Сюжет строиться вокруг переезда – вдова Марина Сергеевна (Марина Неелова) продает квартиру напоминающею ей об умершем муже и в последний день на старом месте собирает дома взрослых детей. Из Америки приезжает старший сын Николай (Никита Ефремов), с трудом отпрашивается у мужа дочь Татьяна (Светлана Иванова), получает увольнительную младший сын Сергей (Сергей Новосад).

Вечер перетекает в ночь и утро следующего дня состоящие из «кухонных разговоров». Инертного текста в пьесе так много, что время от времени он распадается на матрицу в которой каждый персонаж это совокупность слов заменяющих кровь и плоть. Герои произносят знакомые сентенции и заранее понятно, где надо пустить слезу, а где посмеяться, как бывает в коммерческом театре, созданном по принципу новогоднего стола с продуктовым набором обозначающим праздник.

«Новая искренность» когда-то привлекавшая в рассказах Гришковца оказалась предельной. Доверие к тексту построенному на точно подмеченных мелочах жизни заканчивается ровно тогда, когда «язык отцов» престает быть «языком детей». Виктор Рыжаков ставит спектакль о том как принять настоящее не цепляясь за прошлое. Проявив состраданием к «отцам», режиссер поставил спектакль с точки зрения «детей» и на билетах можно смело указывать – «постановка без добавления сентиментальности».

Главной движущей силой спектакля становится ожидание финала. В любом другом случае такое заявление стало бы убийственной характеристикой работы режиссера, но только не у Виктора Рыжакова. Из знания неотвратимости скорого конца, режиссер выводит свою физико-театральную формулу движения нарастающего по мере приближения момента расставания. Жизнь – прощание, не единичное, а постоянное, как в строчках Володина «зачем расставаться с любимыми?». Глубину в бытовой полкости пьесы режиссер находит через это правило – о неизменном расставании.

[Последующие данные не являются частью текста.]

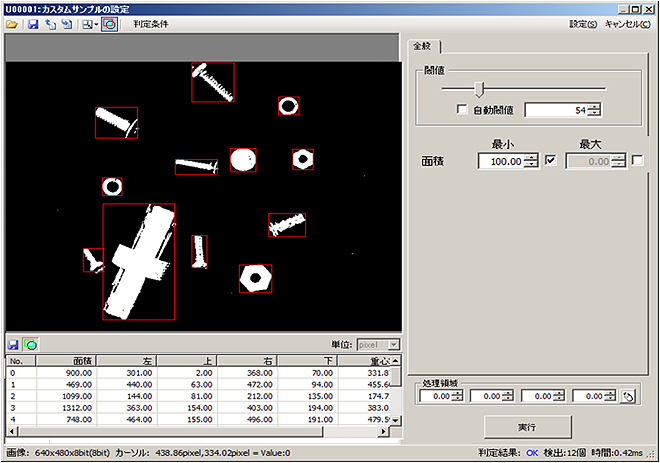Click the open folder icon in toolbar

coord(11,23)
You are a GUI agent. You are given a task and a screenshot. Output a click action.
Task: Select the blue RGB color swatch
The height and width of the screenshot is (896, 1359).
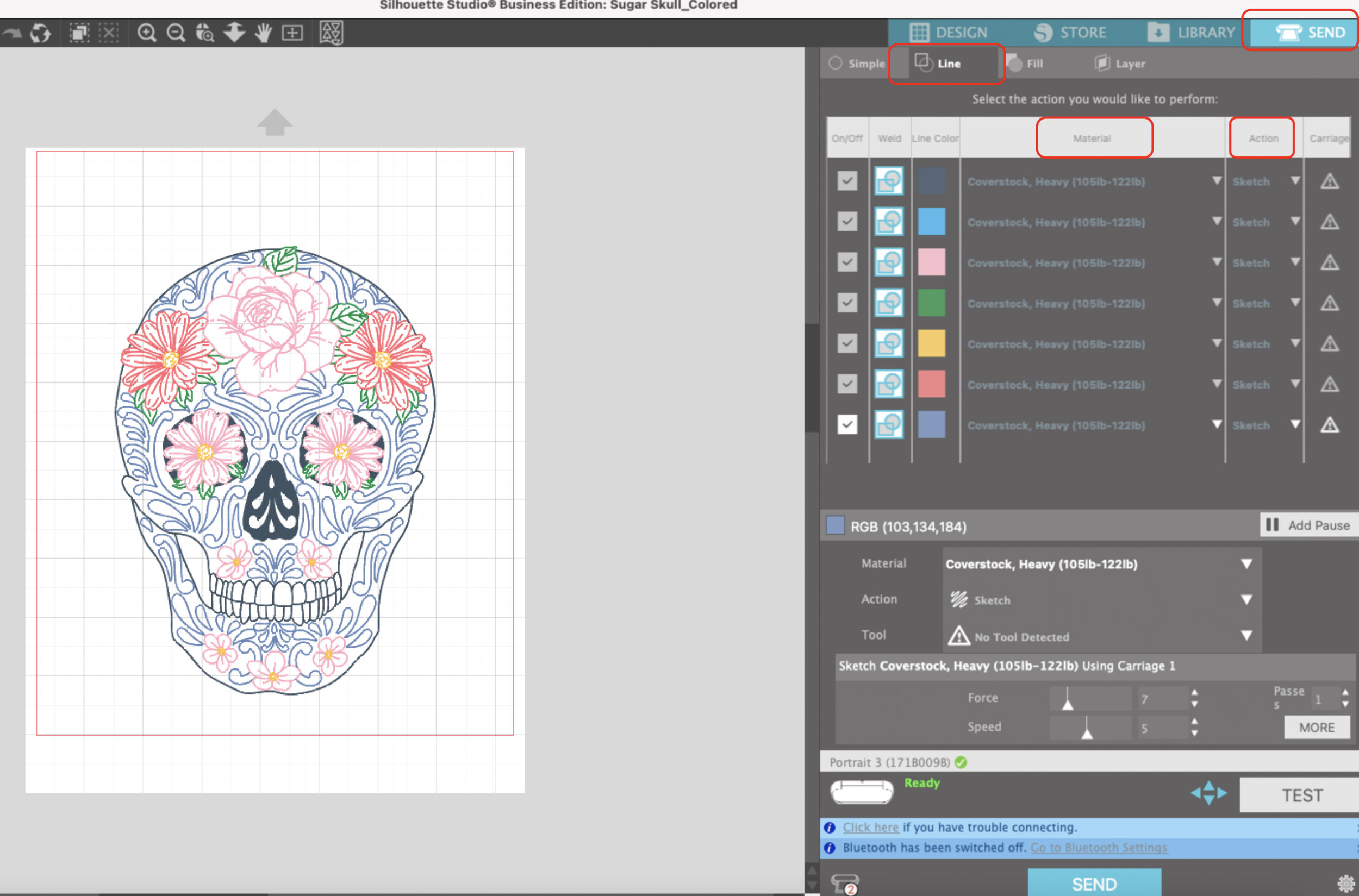pos(835,525)
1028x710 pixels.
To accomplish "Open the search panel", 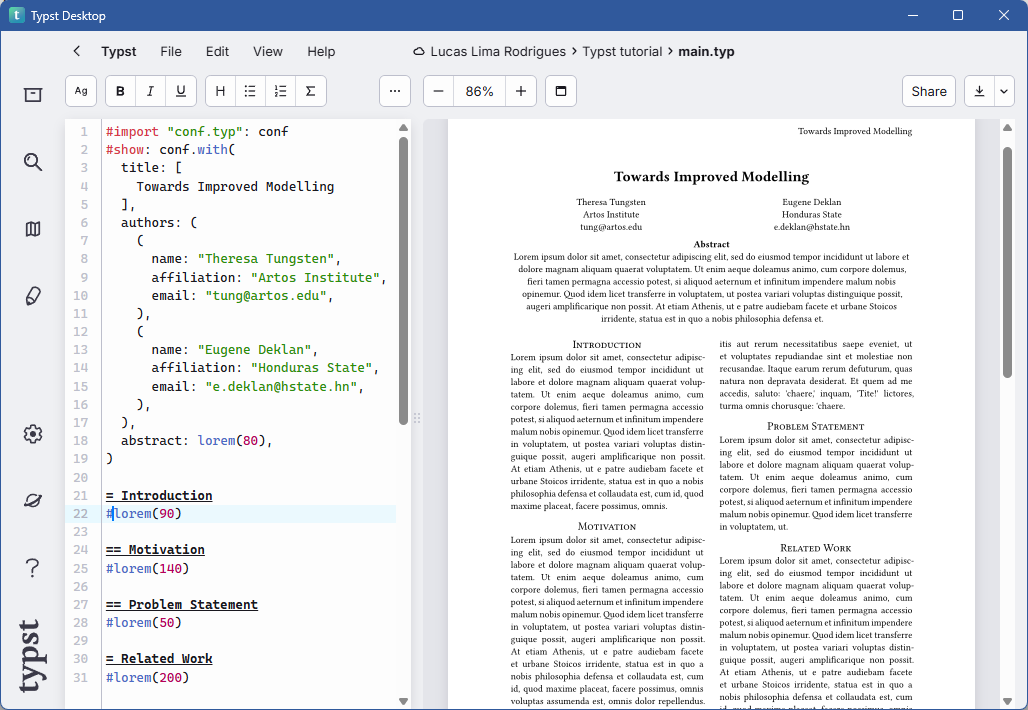I will click(32, 162).
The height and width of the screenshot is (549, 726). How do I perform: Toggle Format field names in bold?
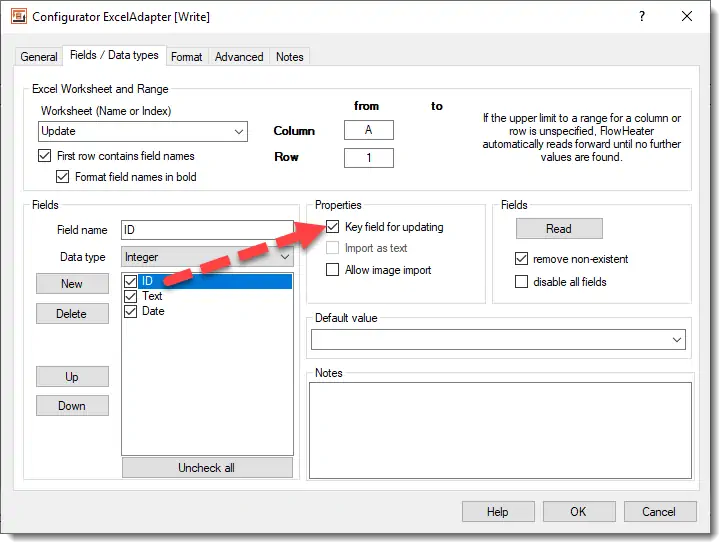pos(62,177)
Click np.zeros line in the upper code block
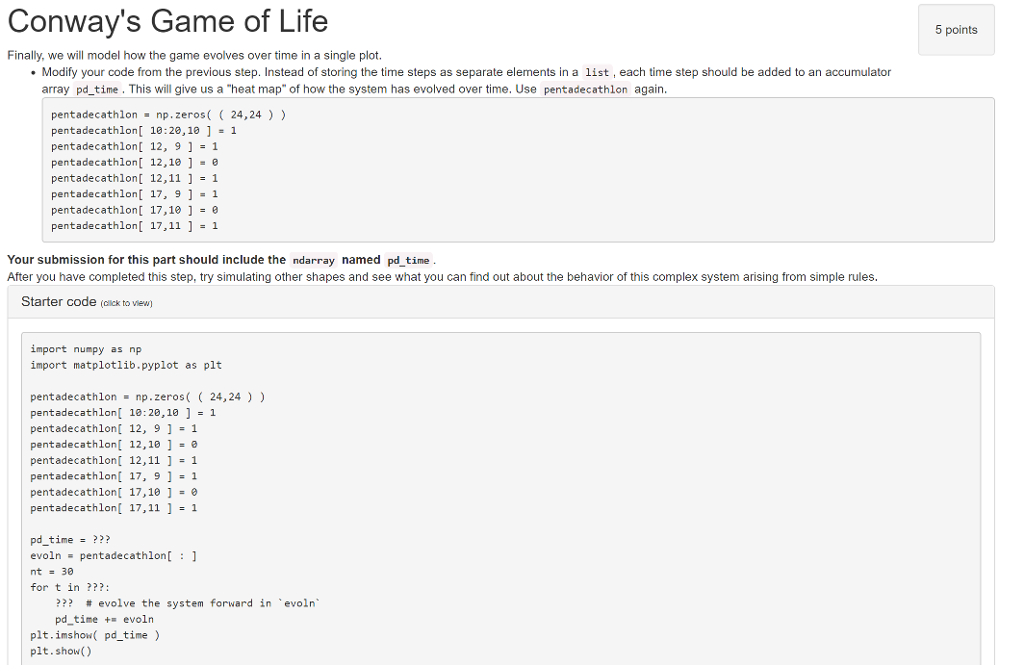This screenshot has height=665, width=1024. pos(168,115)
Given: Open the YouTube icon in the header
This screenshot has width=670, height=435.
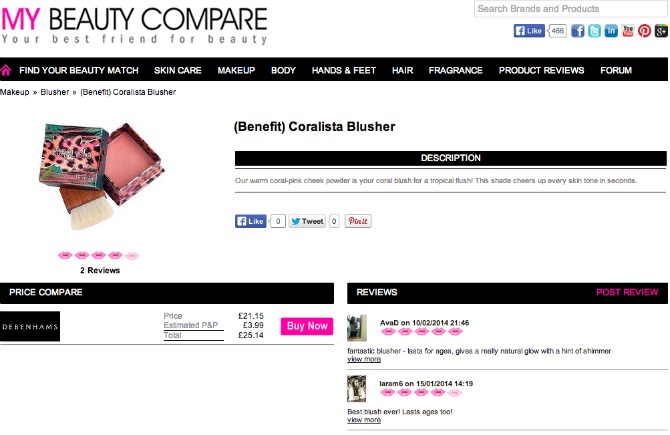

Работа художника-постановщика Николая Симонова создает замкнутое пространство прощания. Сначала это плоский лист-задник с очертанием книг и три стула для двух персонажей. Попытка Марины Нееловой занять сразу два места и заполнить таким образом пустоту делает очевидным, что лишний стул предназначен призраку места. Пространство, как человек, раскрывается постепенно. Появляются двери,  лист задника вдавливается внутрь и сквозь него проступают очертания комнаты-дупла на семейном древе, отведённом для встречи, а с уходом героев жизнь места обнуляется снова выпрямляясь до состояния чистого листа с обозначенным на нем книгами.

Самым спекулятивный образ в пьесе – семейная библиотека. Книга представлены у Евгения Гришковца, как единственная ценность для страны, роднившая советских интеллигентов и благородных бандитов. Сбавить этот пафос помогает капля абсурда переданная режиссером через комедию дель арте. Маски персонажей настолько не навязчивы, что их и не замечаешь, списывая гипертрофированность некоторых черт на характерность героев.  Художник по костюмам Галя Солодовникова при помощи накладок преувеличивает физические черты: у Коли появляется выпирающий живот, у Татьяны фигура Барби у Сергея мышцы супер героя. Виктор Рыжаков добавляет к этому яркие речевые характеристики, непривычный тембр делающий Колю, Никиты Ефремова, почти неузнаваемым или легкое заикание у большого и сильного Сергея. 

Работа режиссера с пьесой схожа с преодолением крутого подъема, но не приводит к полному отрицанию первоначального замысла благодаря образу - Марины Сергеевны. Героиня Нееловой, дается зрителю на общем чертеже в другом масштабе. Она как «прошлая» искренность Володина или «новая» искренность Гришковца, но при этом не находится внутри душевых театральных игр с формой. Ей не только безусловно веришь, но и доверяешь, в тайне желая обладать такой же силой характера. По отношению к ней возникает редкое и от того ценное чувство уважения.